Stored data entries
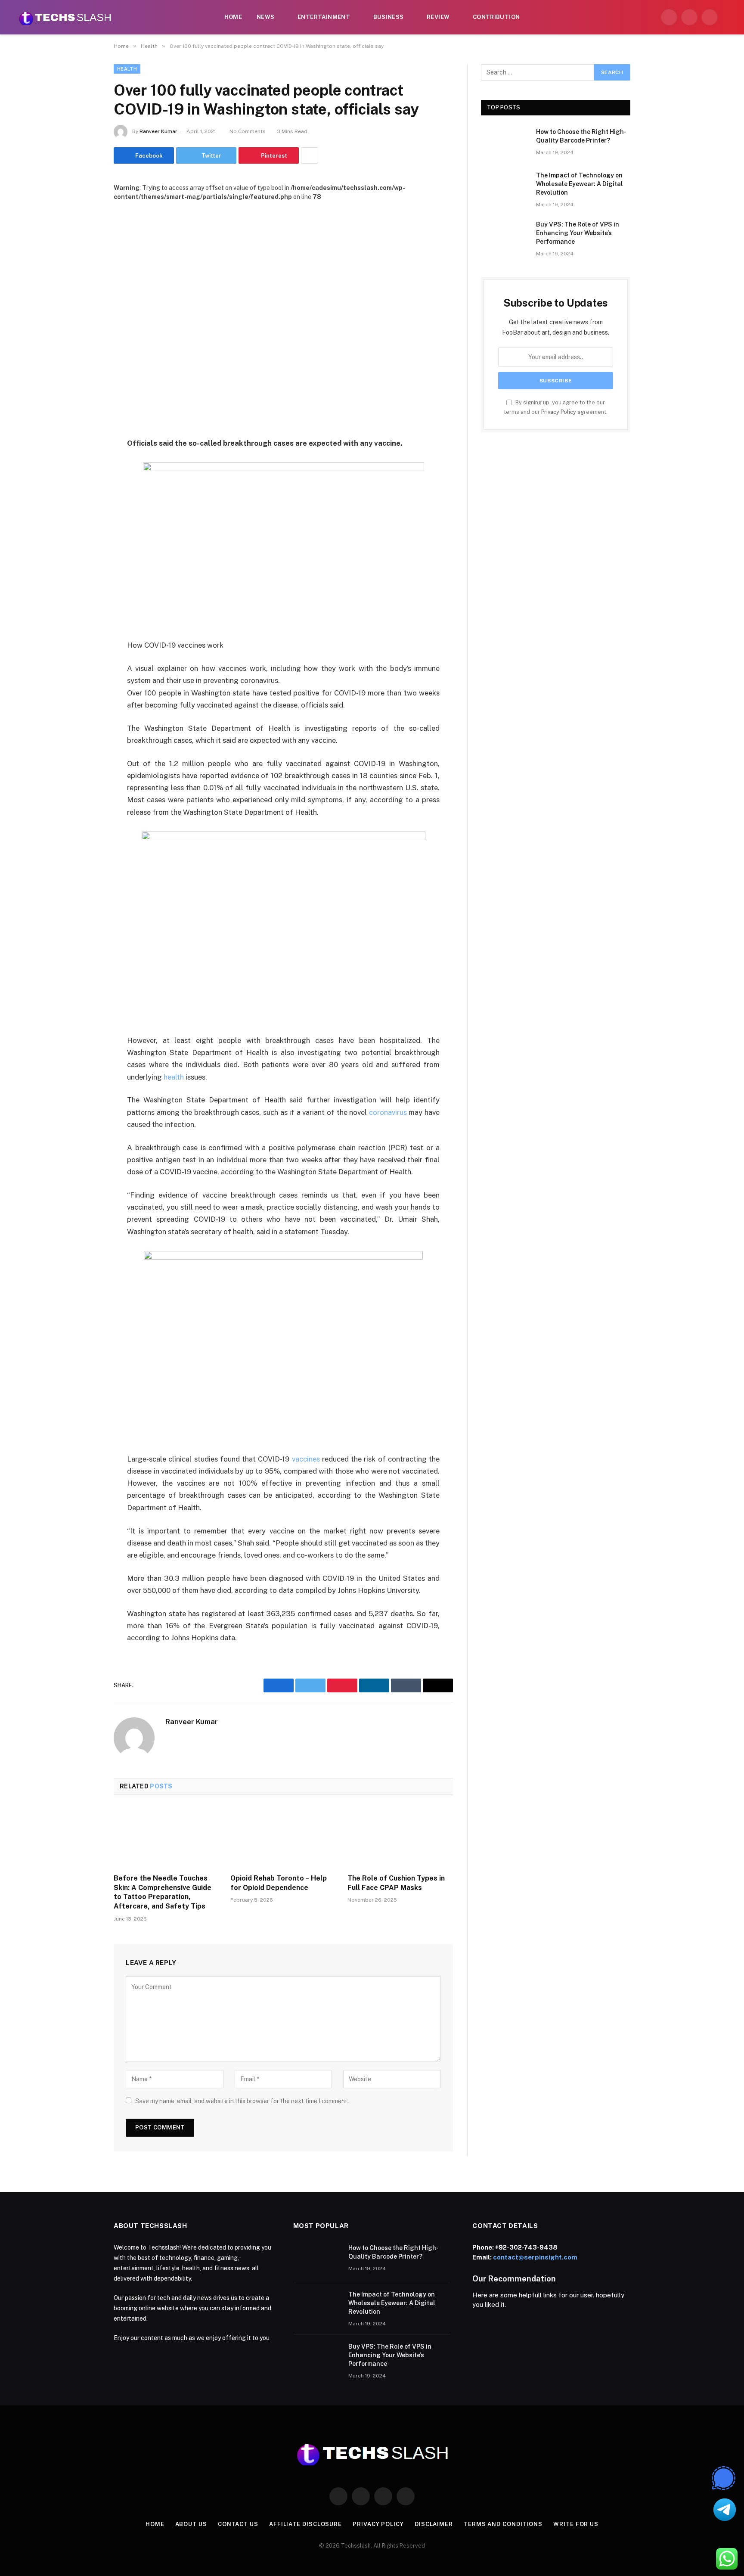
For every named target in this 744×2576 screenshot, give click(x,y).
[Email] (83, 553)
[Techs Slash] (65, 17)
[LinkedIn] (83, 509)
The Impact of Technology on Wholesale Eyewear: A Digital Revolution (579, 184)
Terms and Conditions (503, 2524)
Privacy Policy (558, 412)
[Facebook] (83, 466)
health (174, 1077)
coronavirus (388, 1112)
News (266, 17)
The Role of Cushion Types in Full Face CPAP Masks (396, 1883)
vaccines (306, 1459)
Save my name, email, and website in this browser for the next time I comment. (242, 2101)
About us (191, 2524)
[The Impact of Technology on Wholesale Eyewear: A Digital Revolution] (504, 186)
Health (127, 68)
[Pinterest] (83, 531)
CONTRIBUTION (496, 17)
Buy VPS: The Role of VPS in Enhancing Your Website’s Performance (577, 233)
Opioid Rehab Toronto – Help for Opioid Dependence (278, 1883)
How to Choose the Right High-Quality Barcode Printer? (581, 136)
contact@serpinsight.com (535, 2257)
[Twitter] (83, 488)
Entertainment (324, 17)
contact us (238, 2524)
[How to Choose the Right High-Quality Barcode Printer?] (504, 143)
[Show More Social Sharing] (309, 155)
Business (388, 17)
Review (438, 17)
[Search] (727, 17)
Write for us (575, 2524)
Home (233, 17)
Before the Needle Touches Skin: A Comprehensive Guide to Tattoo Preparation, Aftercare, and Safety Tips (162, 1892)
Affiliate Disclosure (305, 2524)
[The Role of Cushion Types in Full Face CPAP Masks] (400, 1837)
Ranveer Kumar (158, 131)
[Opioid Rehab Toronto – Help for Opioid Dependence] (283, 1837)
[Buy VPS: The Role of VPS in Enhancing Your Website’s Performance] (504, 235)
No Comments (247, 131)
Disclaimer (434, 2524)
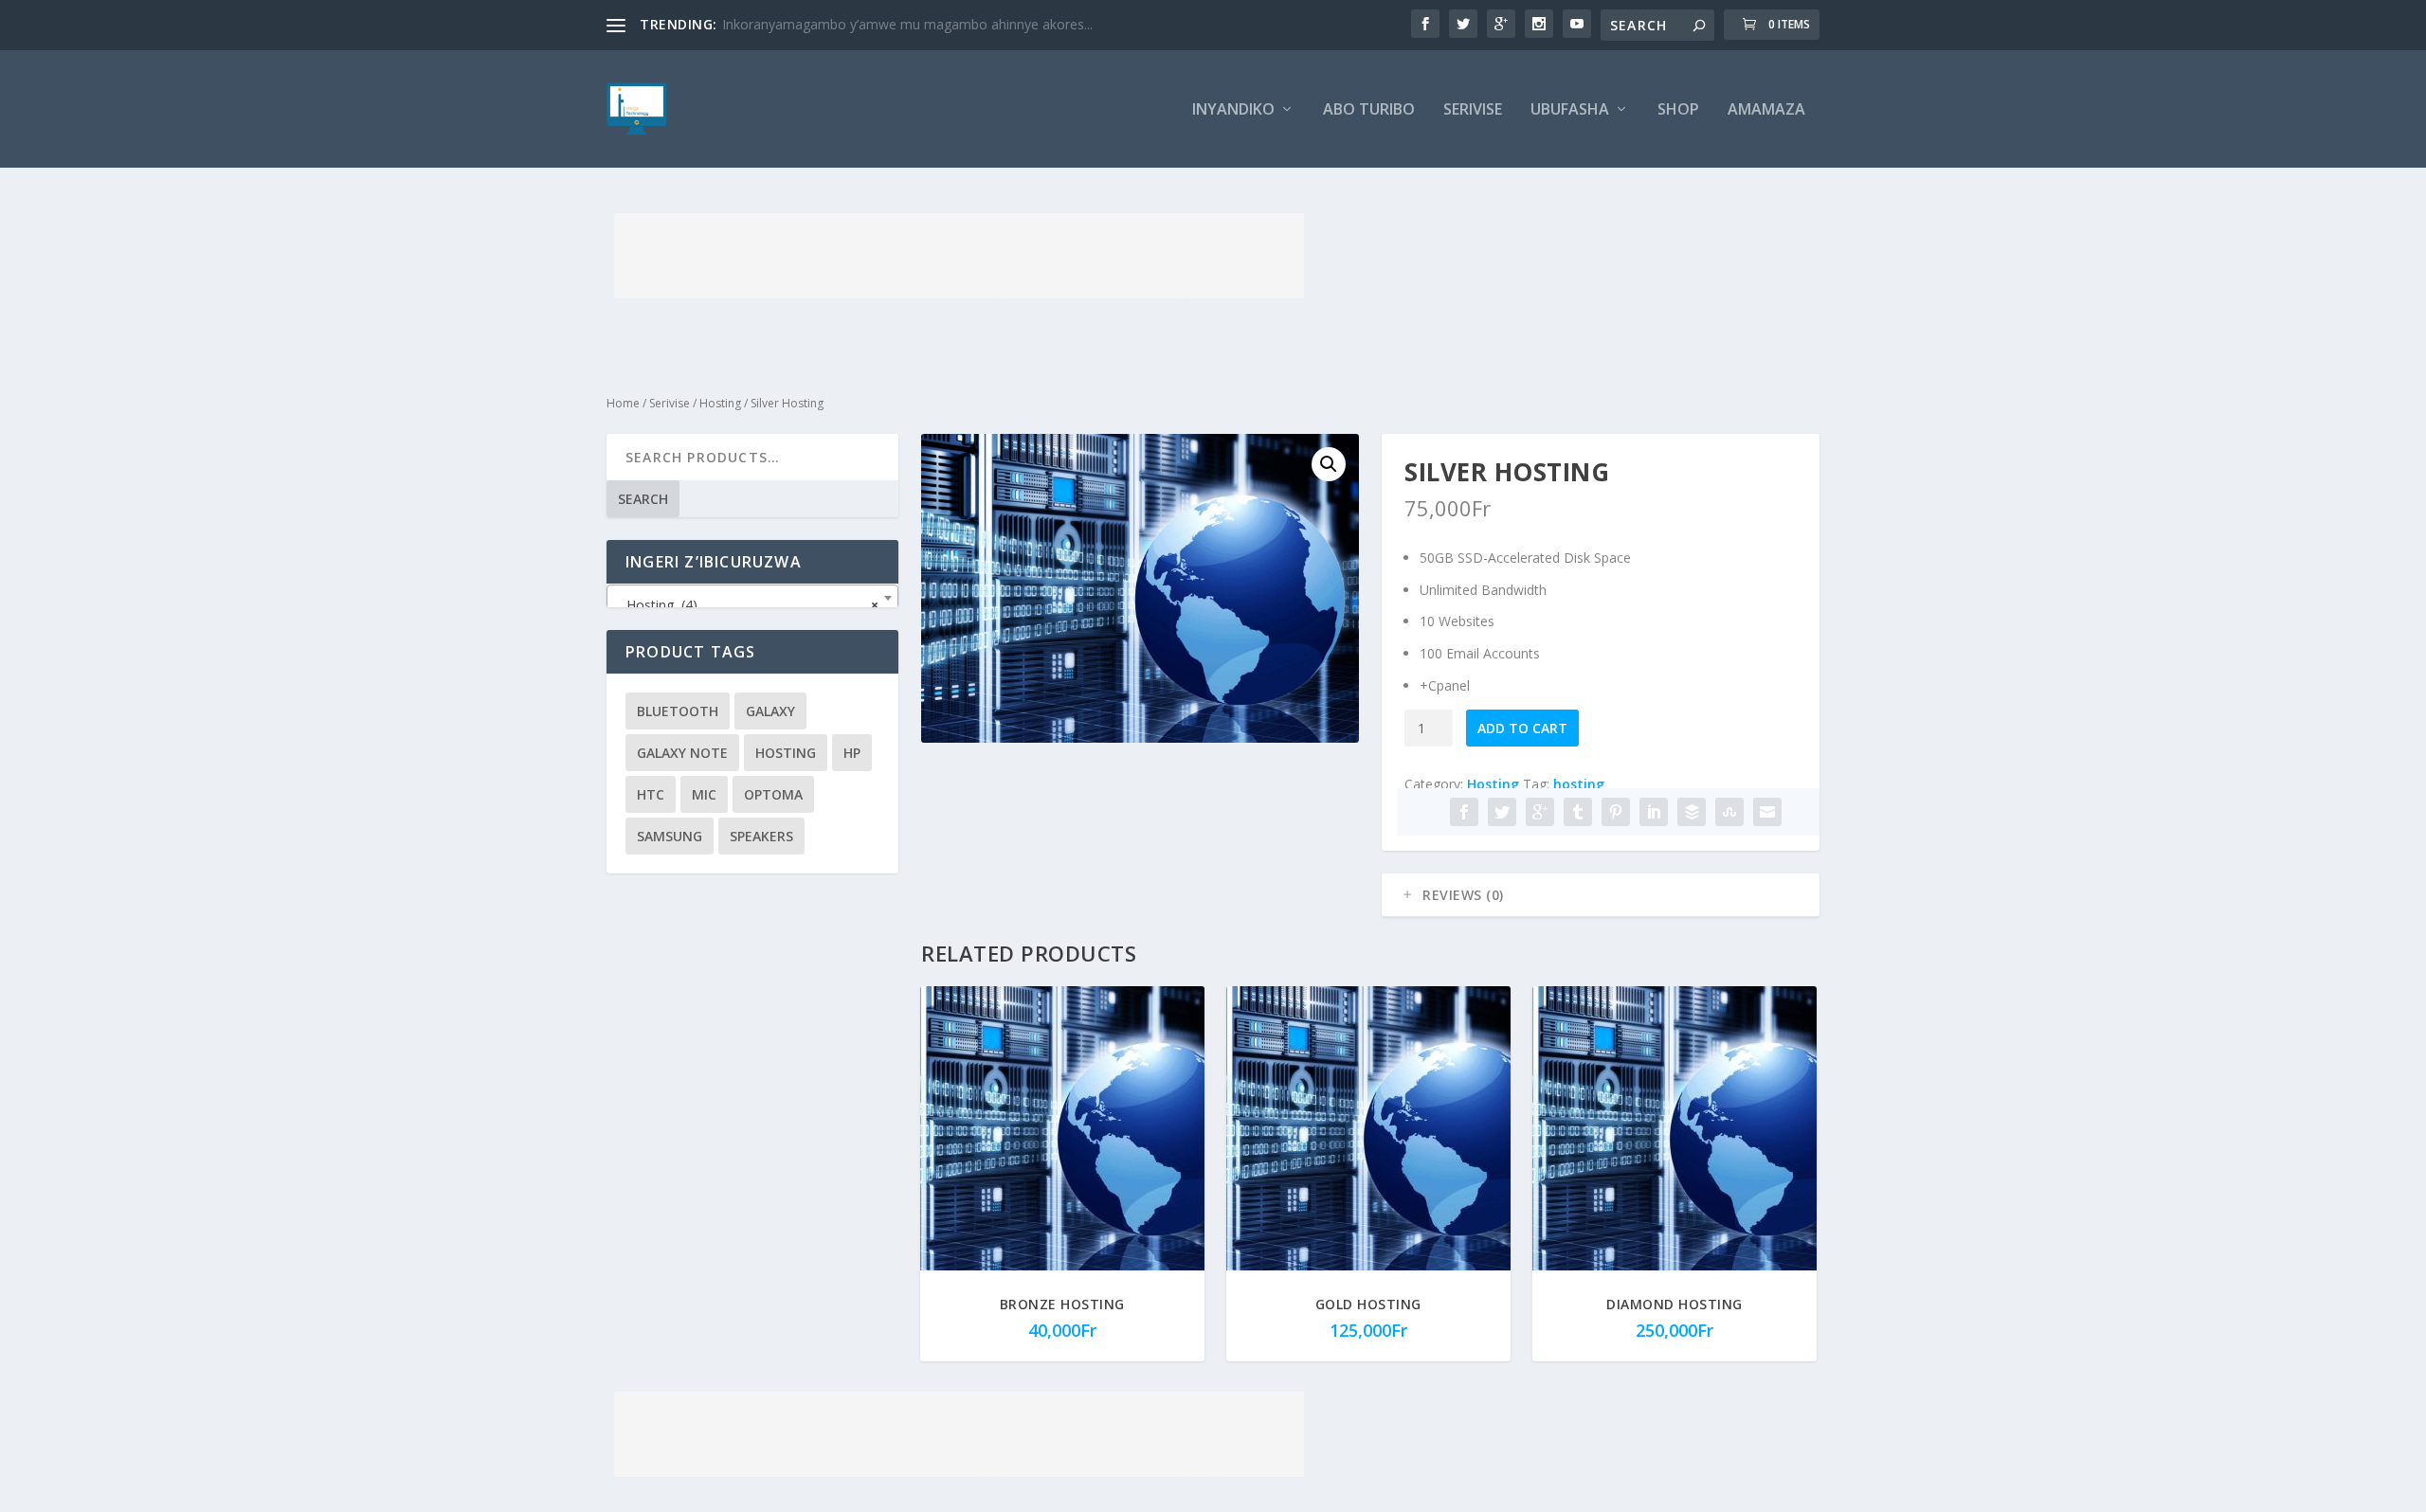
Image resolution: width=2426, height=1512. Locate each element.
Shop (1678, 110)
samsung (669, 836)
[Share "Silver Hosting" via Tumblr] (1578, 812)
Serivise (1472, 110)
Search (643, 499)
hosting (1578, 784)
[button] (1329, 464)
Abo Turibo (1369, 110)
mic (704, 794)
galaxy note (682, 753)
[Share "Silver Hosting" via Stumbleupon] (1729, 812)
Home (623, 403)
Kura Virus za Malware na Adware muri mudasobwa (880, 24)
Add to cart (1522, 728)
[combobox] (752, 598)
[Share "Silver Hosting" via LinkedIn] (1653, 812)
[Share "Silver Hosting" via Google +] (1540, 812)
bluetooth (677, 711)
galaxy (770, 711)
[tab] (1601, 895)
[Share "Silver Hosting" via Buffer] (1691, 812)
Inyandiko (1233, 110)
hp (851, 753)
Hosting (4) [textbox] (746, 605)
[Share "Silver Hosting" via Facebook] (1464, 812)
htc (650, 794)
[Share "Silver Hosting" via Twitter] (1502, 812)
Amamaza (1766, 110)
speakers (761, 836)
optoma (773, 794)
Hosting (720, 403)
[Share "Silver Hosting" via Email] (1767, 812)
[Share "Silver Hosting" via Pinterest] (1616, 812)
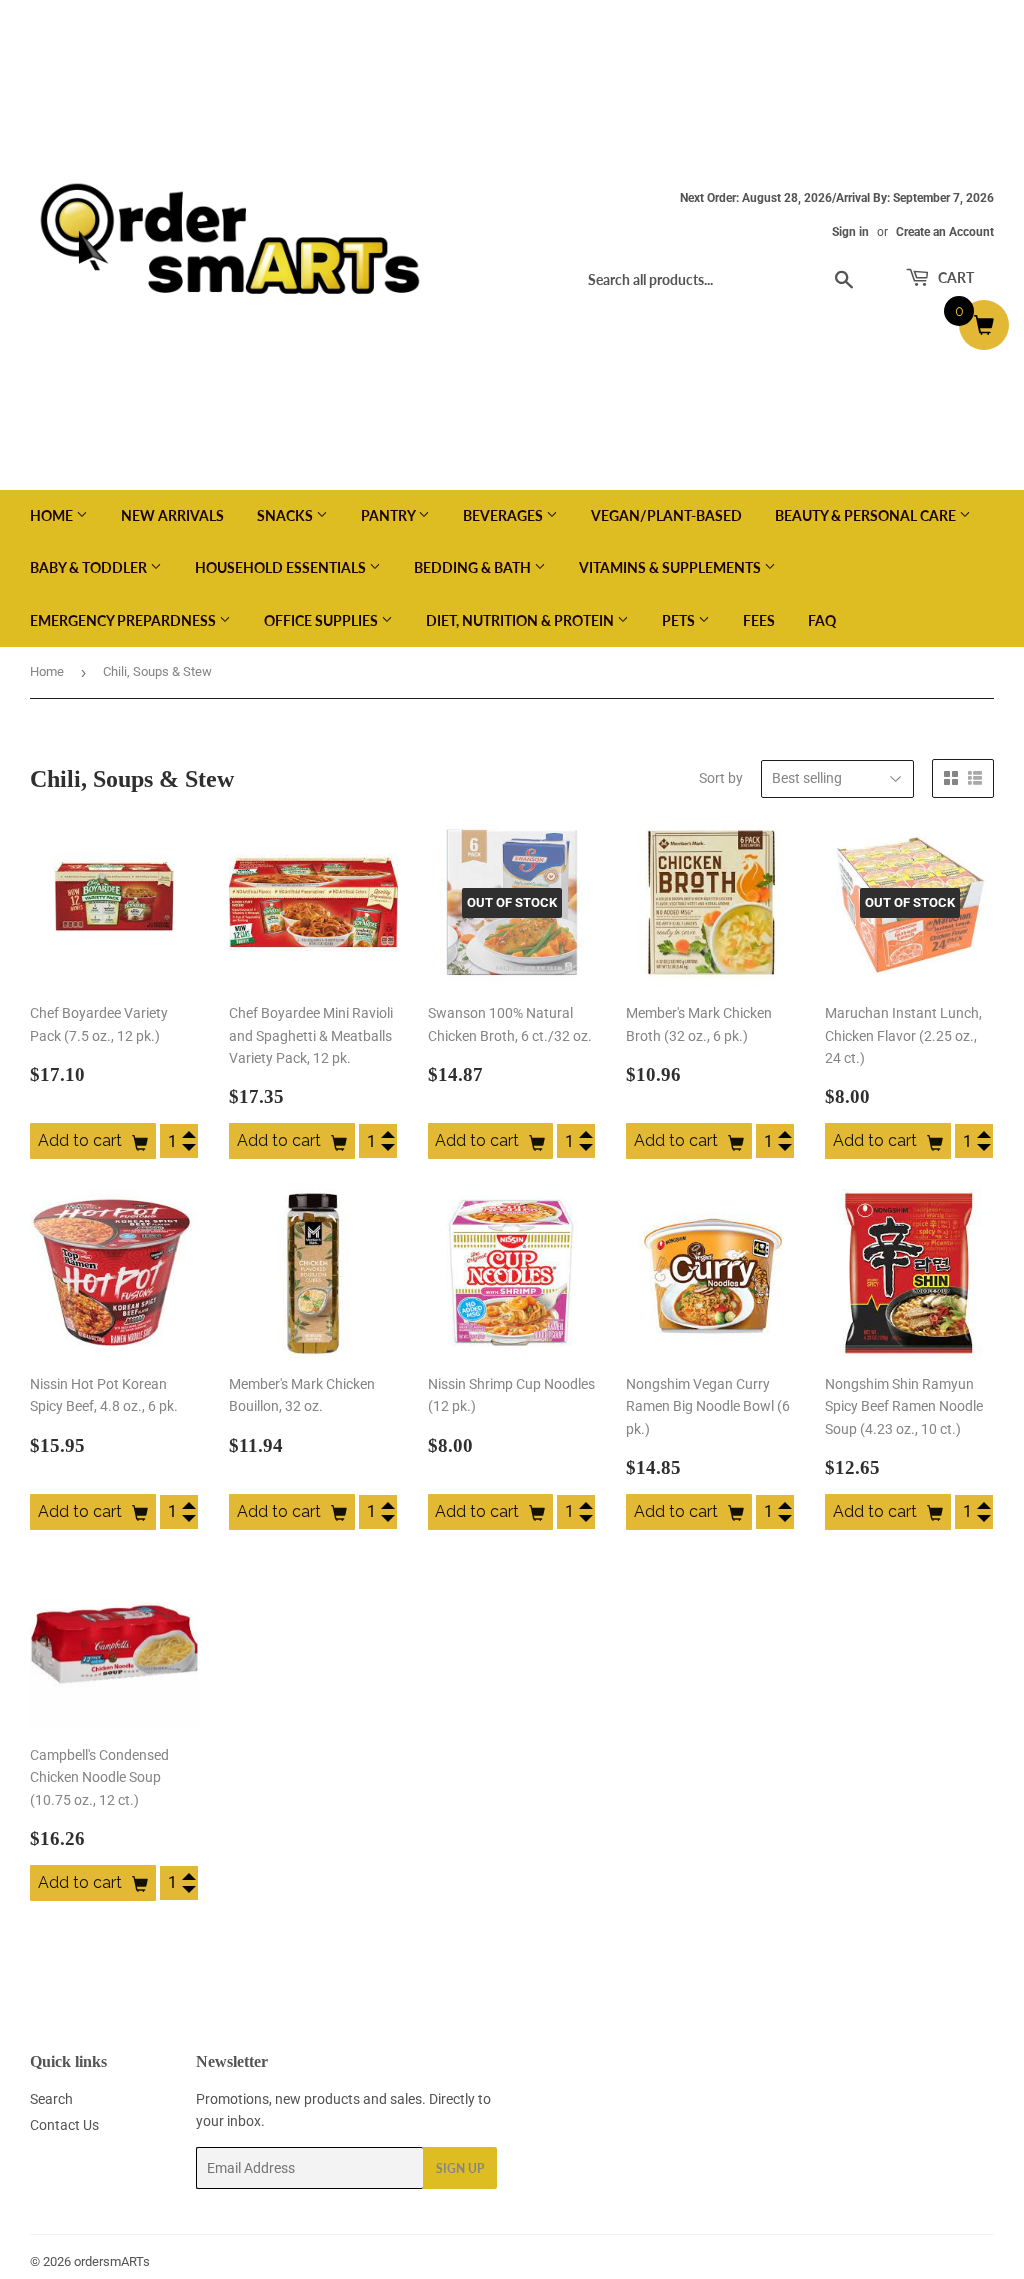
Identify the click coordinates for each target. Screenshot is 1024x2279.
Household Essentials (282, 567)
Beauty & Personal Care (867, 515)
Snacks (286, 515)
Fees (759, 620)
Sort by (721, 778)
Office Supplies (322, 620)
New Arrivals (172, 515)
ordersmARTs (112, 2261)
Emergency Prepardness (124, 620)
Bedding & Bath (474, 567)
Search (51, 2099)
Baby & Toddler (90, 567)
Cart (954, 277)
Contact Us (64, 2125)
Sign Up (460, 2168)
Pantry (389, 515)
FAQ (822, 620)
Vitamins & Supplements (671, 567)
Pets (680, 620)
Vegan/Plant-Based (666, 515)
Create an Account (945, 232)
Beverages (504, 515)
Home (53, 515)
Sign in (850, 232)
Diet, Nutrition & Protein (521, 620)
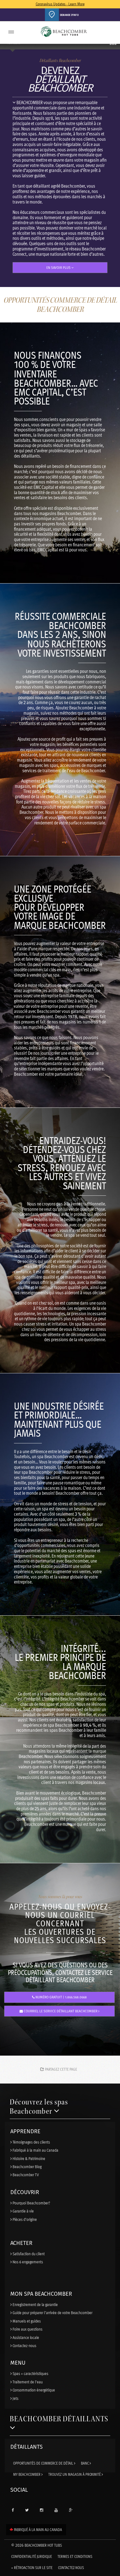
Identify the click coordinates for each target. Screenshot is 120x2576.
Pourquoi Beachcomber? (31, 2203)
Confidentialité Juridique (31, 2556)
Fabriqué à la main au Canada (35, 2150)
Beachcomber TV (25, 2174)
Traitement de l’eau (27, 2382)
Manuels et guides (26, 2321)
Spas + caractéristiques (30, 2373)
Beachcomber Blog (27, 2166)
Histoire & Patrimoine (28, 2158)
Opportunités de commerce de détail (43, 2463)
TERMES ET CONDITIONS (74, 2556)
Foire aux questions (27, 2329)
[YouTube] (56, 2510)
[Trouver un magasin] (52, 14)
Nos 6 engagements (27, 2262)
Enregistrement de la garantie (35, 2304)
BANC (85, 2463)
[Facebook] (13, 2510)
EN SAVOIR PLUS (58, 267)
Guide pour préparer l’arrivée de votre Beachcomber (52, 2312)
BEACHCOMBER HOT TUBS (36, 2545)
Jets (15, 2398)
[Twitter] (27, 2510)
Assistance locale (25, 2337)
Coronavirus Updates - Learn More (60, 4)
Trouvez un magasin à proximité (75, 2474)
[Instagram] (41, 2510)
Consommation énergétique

> [Work instructions]: Repeat the records above exactly, from the first line through the line containing "Affiliate Disclosure (305, 2524)", and leave out the pictures.

> [Exercise result]:
For every named target in this 744×2576 screenshot, give click(x,y).
[Email] (83, 553)
[Techs Slash] (65, 17)
[LinkedIn] (83, 509)
The Impact of Technology on Wholesale Eyewear: A Digital Revolution (579, 184)
Terms and Conditions (503, 2524)
Privacy Policy (558, 412)
[Facebook] (83, 466)
health (174, 1077)
coronavirus (388, 1112)
News (266, 17)
The Role of Cushion Types in Full Face CPAP Masks (396, 1883)
vaccines (306, 1459)
Save my name, email, and website in this browser for the next time I comment. (242, 2101)
About us (191, 2524)
[The Impact of Technology on Wholesale Eyewear: A Digital Revolution] (504, 186)
Health (127, 68)
[Pinterest] (83, 531)
CONTRIBUTION (496, 17)
Buy VPS: The Role of VPS in Enhancing Your Website’s Performance (577, 233)
Opioid Rehab Toronto – Help for Opioid Dependence (278, 1883)
How to Choose the Right High-Quality Barcode Printer? (581, 136)
contact@serpinsight.com (535, 2257)
[Twitter] (83, 488)
Entertainment (324, 17)
contact us (238, 2524)
[How to Choose the Right High-Quality Barcode Printer?] (504, 143)
[Show More Social Sharing] (309, 155)
Business (388, 17)
Review (438, 17)
[Search] (727, 17)
Write for us (575, 2524)
Home (233, 17)
Before the Needle Touches Skin: A Comprehensive Guide to Tattoo Preparation, Aftercare, and Safety Tips (162, 1892)
Affiliate Disclosure (305, 2524)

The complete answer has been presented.